Myth No. 5: eMortgages must be 100 percent electronic to be effective.
eMortgage is not an all-or-nothing process. Much of its ROI comes through process improvements that can be achieved during early stages. "Some lenders, brokers and consumers aren't ready to bite off the entire life cycle, but can benefit from the components," says Cary Burch, chief executive officer of Lender Support Systems Inc. (LSSI), Poway, California, a global provider of lending and loan servicing technology solutions. "Elimination of manual processes such as mailing and printing is beneficial--especially eDisclosure."
MBA's Gardner adds, "There's a misconception that you have to adopt an entire eMortgage process to receive a benefit. However, companies are realizing that there are benefits to implementing certain aspects, starting with the eNote and delivering it electronically, and progressing toward additional electronic documents."
Myth No. 6: Title companies will not support eMortgages.
For years, lenders and title companies have played "chicken," each waiting for the other to be the first to take on the cost of investing in the tools necessary for eMortgage. However, over the last several years, some lenders have paraded their eMortgage initiatives in front of the media, while the title companies have quietly made significant progress of their own.

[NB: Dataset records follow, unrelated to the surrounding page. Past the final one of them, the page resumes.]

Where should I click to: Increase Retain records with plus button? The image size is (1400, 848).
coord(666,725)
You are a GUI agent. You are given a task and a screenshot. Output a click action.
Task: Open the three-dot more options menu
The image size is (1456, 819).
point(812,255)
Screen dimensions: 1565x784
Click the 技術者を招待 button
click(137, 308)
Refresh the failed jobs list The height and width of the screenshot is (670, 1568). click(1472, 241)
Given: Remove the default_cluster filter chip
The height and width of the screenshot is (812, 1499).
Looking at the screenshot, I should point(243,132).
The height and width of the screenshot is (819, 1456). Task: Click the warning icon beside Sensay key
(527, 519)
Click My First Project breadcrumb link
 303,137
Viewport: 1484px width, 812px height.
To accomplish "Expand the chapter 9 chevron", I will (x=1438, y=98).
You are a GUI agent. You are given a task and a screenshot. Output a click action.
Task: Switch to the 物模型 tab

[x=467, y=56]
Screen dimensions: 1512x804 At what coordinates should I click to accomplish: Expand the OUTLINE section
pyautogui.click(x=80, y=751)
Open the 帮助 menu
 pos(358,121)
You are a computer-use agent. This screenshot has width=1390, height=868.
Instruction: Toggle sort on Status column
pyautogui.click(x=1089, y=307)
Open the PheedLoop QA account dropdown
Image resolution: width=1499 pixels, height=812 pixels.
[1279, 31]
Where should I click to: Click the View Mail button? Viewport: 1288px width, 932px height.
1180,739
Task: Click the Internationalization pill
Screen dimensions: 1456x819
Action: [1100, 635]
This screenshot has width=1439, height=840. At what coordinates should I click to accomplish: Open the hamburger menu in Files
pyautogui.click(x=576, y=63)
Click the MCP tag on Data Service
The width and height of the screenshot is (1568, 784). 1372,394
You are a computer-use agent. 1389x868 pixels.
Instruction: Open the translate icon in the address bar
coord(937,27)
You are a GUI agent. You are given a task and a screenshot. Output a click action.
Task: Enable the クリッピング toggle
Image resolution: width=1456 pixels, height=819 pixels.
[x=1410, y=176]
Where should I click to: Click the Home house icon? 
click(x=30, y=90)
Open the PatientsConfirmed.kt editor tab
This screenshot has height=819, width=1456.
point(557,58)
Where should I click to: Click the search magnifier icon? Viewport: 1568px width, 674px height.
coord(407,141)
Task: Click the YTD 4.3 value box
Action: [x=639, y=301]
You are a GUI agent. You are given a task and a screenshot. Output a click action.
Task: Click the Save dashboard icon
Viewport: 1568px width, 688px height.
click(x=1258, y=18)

In our own 2007 survey of title companies, an overwhelming 98 percent of 500 respondents said that they would "support an eMortgage initiative by setting up the capability to support electronic closings."
LFC's Moody backs up this view. He says, "Not only will title companies support eMortgages, they will embrace them." He adds, "The technology is already available, and most title companies could adapt relatively quickly to any technology issues. The standardization of loan documents would help most parties in the loan process and deliver a better experience to the consumer."